Twilight introduces the floridly named high schooler Bella Swann (Kristen Stewart), who has just moved to a small town in Washington. The local boys are all over this hottie newcomer, but Bella finds herself drawn to the mysterious Edward Cullen (Robert Pattinson, he of the Heathcliff glower and untamed eyebrows). At first Bella thinks Edward hates her, but it turns out he's only feigning indifference because he's a vampire, and wants to drink her. Edward is so drawn to the smell of Bella's blood that he can hardly control himself, but he also loooves her, so he knows he should keep his distance. Throw in some evil vampires who want to kill Bella, and it's all very romantic and tragic. (Alternately, it's an insidious parable about the dangers of premarital sex—but that's only my, er, humorless feminist interpretation.) For all the silliness of the storyline, Twilight makes a far better movie than book it's based on: Largely freed from author Stephenie Meyer's ponderous prose, the movie is surprisingly campy and fun, with a cheerful sense of humor about its own ridiculousness. ALISON HALLETT 99W Twin Indoor Cinema, Century 16 Cedar Hills Crossing, Century Clackamas Town Center, Century Eastport 16, Cinetopia, City Center 12, Cornelius Stadium Cinemas, Division Street, Evergreen Parkway 13, Hilltop 9, Lloyd Center 10 Cinema, Pioneer Place Stadium 6, Sandy Cinema, Sherwood 10, Star Cinema, Tigard 11 Cinemas, Wilsonville Town Center 9.
Vicky Cristina Barcelona
Woody Allen's three previous movies took place in London, and it seems he's finally left Manhattan behind altogether. Vicky Cristina Barcelona functions well as a fluffy bit of tourism, but even more so than as a Spanish travelogue, the movie works—as with much of Allen's work—as escapism into the world of mysteriously wealthy people. As for the much-ballyhooed kiss between Scarlett Johansson and Penélope Cruz, it's pretty tame. The real fire comes from Cruz's performance; she's riveting and hilarious as a passionate, possibly insane firebrand, and whenever she shares the screen with Johansson, it's easy to forget that Johansson has all the charisma of a wet paper bag. NED LANNAMANN Laurelhurst Theater.
Wild Combination: A Portrait of Arthur Russell
Matt Wolf's touching and gorgeously shot documentary about avant-garde singer/songwriter and producer Russell. Russell's evocative, captivating work was obscure when he recorded it in the '70s and '80s, but recent compilation albums have raised his profile significantly; Wild Combination ties together archival footage of Russell's life and music, insights from his collaborators (like Allen Ginsberg and Philip Glass), and interviews with everyone from Jens Lekman to Russell's charming parents. ("We never did understand his music too well," his mother says, and his father follows, "I call it music you can't really tap your foot to.") ERIK HENRIKSEN Clinton Street Theater.

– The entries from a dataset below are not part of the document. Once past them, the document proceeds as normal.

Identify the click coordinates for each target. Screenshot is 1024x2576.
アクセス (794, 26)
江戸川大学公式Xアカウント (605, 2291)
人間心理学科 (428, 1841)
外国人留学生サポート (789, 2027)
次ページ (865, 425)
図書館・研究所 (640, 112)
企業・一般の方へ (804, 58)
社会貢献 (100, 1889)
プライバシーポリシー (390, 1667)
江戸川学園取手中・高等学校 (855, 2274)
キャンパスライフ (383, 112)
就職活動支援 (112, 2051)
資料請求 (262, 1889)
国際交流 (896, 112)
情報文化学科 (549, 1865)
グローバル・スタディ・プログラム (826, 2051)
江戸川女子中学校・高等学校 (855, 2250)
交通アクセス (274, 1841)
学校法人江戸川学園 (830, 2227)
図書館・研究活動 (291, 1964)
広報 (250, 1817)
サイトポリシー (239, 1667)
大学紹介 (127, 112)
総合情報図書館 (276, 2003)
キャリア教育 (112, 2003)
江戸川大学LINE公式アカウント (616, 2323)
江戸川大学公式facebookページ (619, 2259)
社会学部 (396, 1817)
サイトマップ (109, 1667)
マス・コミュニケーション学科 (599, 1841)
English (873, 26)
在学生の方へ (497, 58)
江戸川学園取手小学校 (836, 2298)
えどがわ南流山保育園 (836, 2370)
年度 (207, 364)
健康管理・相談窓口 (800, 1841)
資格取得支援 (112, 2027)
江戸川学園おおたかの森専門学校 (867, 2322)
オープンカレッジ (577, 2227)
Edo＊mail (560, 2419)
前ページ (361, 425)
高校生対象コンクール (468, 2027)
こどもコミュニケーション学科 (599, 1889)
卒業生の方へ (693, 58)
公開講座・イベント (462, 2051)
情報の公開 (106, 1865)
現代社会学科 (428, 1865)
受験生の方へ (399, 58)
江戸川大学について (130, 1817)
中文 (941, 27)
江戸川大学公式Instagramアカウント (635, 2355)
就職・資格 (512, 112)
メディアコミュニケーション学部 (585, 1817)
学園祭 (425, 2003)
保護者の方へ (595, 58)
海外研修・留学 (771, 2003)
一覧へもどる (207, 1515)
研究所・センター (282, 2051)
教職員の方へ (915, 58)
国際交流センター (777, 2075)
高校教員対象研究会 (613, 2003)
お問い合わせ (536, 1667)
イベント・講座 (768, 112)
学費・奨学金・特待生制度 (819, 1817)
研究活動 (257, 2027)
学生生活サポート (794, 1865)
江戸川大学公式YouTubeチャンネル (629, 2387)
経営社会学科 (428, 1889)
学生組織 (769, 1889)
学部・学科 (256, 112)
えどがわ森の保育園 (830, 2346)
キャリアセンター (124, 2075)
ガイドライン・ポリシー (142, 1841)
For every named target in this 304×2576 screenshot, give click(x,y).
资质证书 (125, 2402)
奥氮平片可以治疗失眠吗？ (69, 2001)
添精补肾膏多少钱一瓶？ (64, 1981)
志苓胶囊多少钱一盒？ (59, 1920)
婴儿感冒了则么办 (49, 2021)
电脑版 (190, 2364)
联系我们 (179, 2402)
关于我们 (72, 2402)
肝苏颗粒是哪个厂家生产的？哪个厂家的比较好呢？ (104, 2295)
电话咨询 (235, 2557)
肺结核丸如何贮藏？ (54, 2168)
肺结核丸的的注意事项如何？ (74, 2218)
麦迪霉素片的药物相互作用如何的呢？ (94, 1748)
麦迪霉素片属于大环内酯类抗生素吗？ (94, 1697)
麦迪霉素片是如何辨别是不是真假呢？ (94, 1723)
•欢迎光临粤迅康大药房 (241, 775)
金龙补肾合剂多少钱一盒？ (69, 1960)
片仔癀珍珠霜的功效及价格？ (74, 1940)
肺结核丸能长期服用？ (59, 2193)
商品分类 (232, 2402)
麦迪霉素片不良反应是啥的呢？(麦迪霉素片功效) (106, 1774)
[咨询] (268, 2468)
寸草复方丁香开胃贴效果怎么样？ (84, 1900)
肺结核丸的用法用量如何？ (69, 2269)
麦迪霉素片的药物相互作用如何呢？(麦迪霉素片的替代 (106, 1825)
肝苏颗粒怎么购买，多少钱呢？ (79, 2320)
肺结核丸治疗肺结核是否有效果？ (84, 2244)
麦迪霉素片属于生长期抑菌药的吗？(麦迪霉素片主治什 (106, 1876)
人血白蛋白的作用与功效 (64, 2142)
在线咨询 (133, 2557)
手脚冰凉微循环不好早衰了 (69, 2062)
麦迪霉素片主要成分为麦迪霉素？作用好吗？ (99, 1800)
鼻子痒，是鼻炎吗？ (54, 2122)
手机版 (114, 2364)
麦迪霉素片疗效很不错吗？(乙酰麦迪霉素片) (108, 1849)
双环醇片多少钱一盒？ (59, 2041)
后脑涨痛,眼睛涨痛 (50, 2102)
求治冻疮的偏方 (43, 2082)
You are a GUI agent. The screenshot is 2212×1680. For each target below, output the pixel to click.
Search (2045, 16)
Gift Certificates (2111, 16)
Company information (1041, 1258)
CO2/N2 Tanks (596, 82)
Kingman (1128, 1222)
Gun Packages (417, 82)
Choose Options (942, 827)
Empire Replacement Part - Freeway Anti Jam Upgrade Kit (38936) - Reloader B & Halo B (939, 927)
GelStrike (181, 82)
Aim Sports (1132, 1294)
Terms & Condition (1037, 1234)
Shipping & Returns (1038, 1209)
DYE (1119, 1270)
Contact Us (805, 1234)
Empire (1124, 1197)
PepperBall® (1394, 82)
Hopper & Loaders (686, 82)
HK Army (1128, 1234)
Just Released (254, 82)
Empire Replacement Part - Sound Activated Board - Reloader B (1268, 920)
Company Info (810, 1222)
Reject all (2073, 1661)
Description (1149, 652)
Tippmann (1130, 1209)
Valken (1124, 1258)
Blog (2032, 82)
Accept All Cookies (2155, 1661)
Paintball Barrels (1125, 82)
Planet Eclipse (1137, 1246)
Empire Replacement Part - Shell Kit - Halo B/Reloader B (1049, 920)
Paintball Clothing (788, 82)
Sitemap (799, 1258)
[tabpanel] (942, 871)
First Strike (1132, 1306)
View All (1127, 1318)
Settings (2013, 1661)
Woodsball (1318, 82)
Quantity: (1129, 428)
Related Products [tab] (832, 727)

Zack and Miri Make a Porno
In Kevin Smith's latest, the perpetually broke Zack (Seth Rogen) and Miri (Elizabeth Banks) are roommates and lifelong best friends, with zero romantic tension. ("You don't fuck someone you met in the first grade," Zack wisely notes when he's asked why he and Miri have never hooked up.) After their water and power get shut off, Zack devises a plan to get their lives on track: Make a porno. "Porn has gone mainstream now!" he insists. "Like Coke or Pepsi. With dicks in it." So with a handheld camcorder, and some eager co-stars (Jason Mewes and Katie Morgan), Zack and Miri decide to have sex with each other on camera—taking careful steps to make sure things don't get weird between them. Things get weird. ERIK HENRIKSEN Academy Theater, Kennedy School, Laurelhurst Theater, Mission Theater, St. Johns Theater & Pub, Vancouver Plaza 10.